Seattle SIG Practices and Conditioners - Teanaway Butte

A great Winter destination when West side conditions are bad. Good snow coverage required. The road walk out is long. Can be combined easily with Tarzan Butte.

  • Road suitable for all vehicles
  • The Teanaway River Road is paved and plowed to the junction with the Jungle Creek Road (FS 9701).  We parked there, it was not possible to continue by car.  Good snow coverage; we used snowshoes the entire trip, including on all road sections.  We had great visibility all day but good navigation skills are required in sections with heavy tree cover.

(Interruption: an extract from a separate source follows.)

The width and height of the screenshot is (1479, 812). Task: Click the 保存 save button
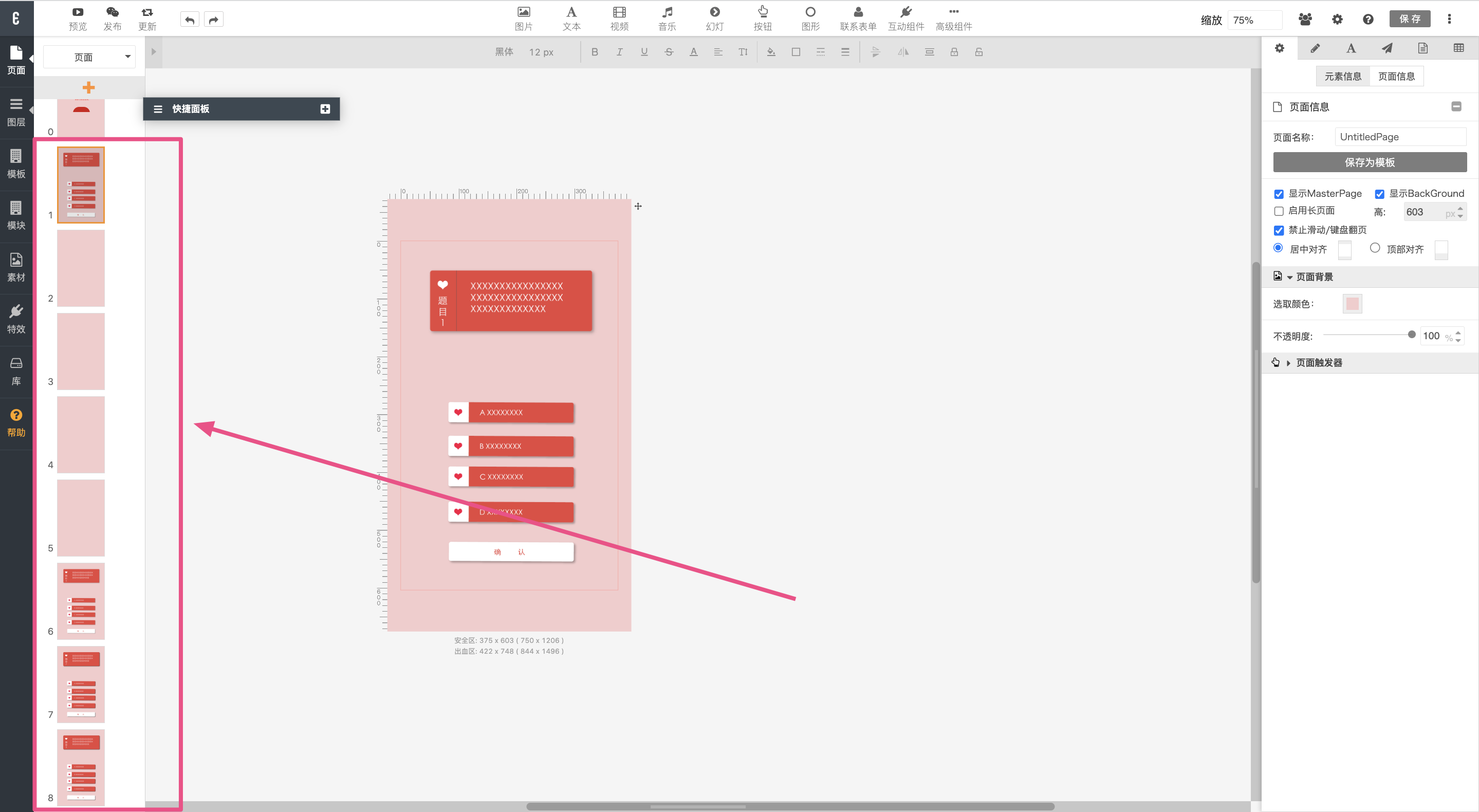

A great day with a lot of sun, some clouds, no precipitation, and no wind except for light breezes on the summits.  We put on snowshoes right at the start; one pair fell apart but we had a spare pair to use.  We followed the Jungle Creek Road for ten minutes over the N Fork Teanaway to a junction with a bridge over Jungle Creek.  Here one can veer hard left on another road or continue ahead on the Rye Creek road, which we did.  We followed the Rye Creek road to 3200' then left it to gain a ridge extending NE from Tarzan Butte.  Tarzan Butte had the steepest slopes of the trip.  One skier in the group made a gentle track to the summit with snowshoers following.  About 1h45m from cars to the Tarzan Butte summit.  Snow coverage was thin at this summit.  From there we descended the SW ridge, also steep, to a saddle at about 3500'.  Then we ascended to point 3910, continued up the ridge, then followed another old road for a short section, then back into the trees heading towards the saddle between two points which are about 4500' and 4600' in elevation.  Before reaching this saddle we intersected another old road which leads all the way to just before the Teanaway Butte summit.  There is an open slope to climb that leads to the summit proper.  Great views here and also the old footings of a former lookout.  A bit over two hours from Tarzan Butte summit to Teanaway Butte summit.  We stayed for 40 minutes then followed the road back to the saddle between the 4500' and 4600' points, then left the road to descend to Liar's Prairie.  The skier in the group got in some great turns during the first 1000' of descent from the summit, but less below that.  We descended a little too far to skier's right towards the prairie but corrected course to find FS 9701, the Jungle Creek Road.  Then we followed that for four plus miles back to the cars.  The road walk is nice to start but the last few miles are flat and a bit of a trudge.  About three hours from Teanaway Butte summit to the cars, and about 8 hours car-to-car overall.  This is a great Winter outing with drier snow and better weather and generally safer avalanche conditions as the route is almost entirely below treeline.